A new report from the English charity Aid to the Church in Need, titled “Persecuted and Forgotten?”, documents the oppression of Christians in 22 countries between October 2013 and July 2015. The group found that while religious persecution continues in states like China and Saudi Arabia, the rise of extremist Islamic groups represents an existential threat to Christianity in parts of the Middle East and Africa. In many countries well-publicized killings, torture, rape and kidnapping have driven entire communities of Christian and other religious minorities to flee for their lives, in what A.C.N. considers “human rights violations tantamount to full-scale religio-ethnic cleansing.”
The report’s findings on Iraq are especially disturbing. Since 2003 the Iraqi Christian population has declined from roughly 1.4 million to an estimated 275,000, almost half of whom are internally displaced. After the Islamic State’s conquest of Mosul and Nineveh in the summer of 2014, Christians were given the choice to convert, pay a religious tax or be killed. Thousands fled. The current rate of decline suggests that if conditions in the country do not improve, it is quite possible that the Christian community will be “all but extinct” in five years.
The U.S. State Department’s annual “International Religious Freedom Report,” released on Oct. 14, echoes the A.C.N.’s warnings. Nonstate actors have exploited ineffective or nonexistent government security structures to spread their violent and religiously intolerant ideologies.

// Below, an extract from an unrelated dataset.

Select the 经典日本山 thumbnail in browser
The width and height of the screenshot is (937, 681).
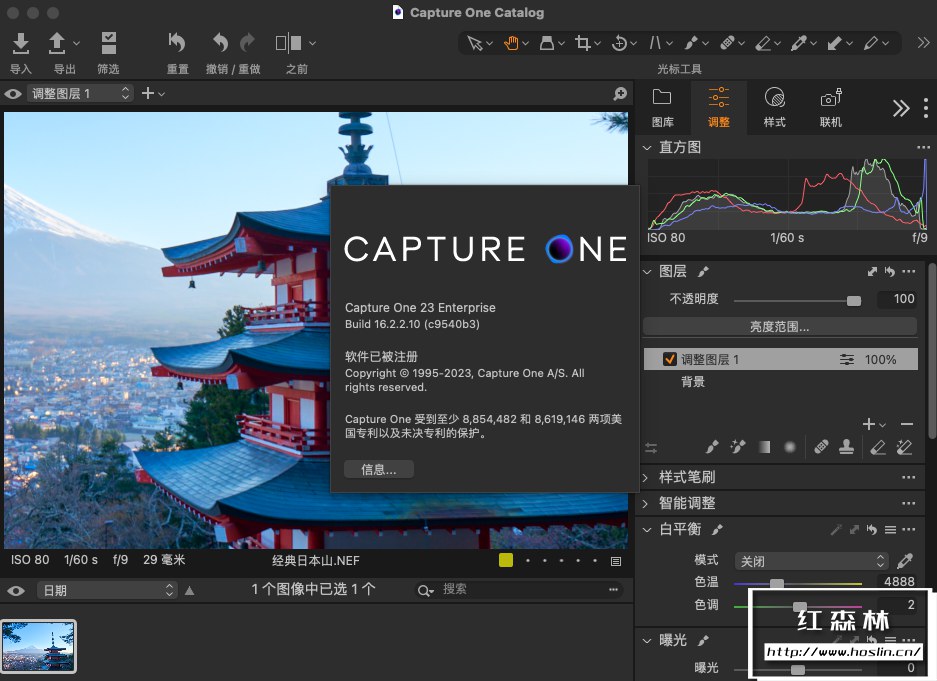pyautogui.click(x=38, y=646)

In his remarks at the rollout of the report, Secretary of State John Kerry acknowledged that this development carries with it daunting challenges for those committed to the protection of religious freedom worldwide. “By issuing this report,” he said, “we hope to give governments an added incentive to honor the rights and the dignity of their citizens.” This raises the question: How can the United States and the international community respond to a threat that operates beyond the reach of sanctions and diplomatic shaming?
One place to start is with the language we use. In early October, the International Religious Freedom Roundtable sent a letter to President Obama asking that he formally declare the Islamic State’s systematic destruction of Christian, Yazidis and other religious minority communities a genocide. “Such a declaration,” the roundtable statement reads, “will give a stronger voice to the long-suffering victims while furthering and sharpening ideological engagement against those currently at the forefront of this campaign.”
Practically, the designation could speed up the provision of humanitarian aid and processing of refugees in the United States. And at the global level, acknowledgment by the United Nations of genocide has the potential to trigger the oft-invoked but ill-defined “responsibility to protect.” If ever there were a situation crying out for an international constabulary force, surely the civilizational collapse in Iraq and Syria is it (see our editorial “Opportunity for U.N. Reform?” 10/26).
Five years after the Arab Spring, it is tempting to conclude that propping up dictators is the only way to preserve what’s left of Christianity in the Middle East. This year’s winner of the Nobel Peace Prize, however, suggests an alternative. The Tunisian National Dialogue Quartet, a coalition of workers, business leaders, lawyers and human rights activists, was recognized for its decisive role in translating the country’s revolution into a constitutional government that guarantees “fundamental rights for the entire population, irrespective of gender, political conviction or religious belief.”
While Tunisia is not Syria or Iraq, its experience demonstrates the crucial role that civil society plays in a pluralistic society. Between bullets and the ballot box there is a complex social fabric that the hyper-individualistic West has too often neglected in its interventions in the Middle East. The people who are fleeing the heinous crimes of the Islamic State are victims, yes; but they are also doctors, lawyers and teachers. We must think creatively about how these vital human resources can be marshaled not only to make life in exile endurable but also to strengthen the communal bonds that will be crucial to building a society that respects all faith communities, if and when they are able to return.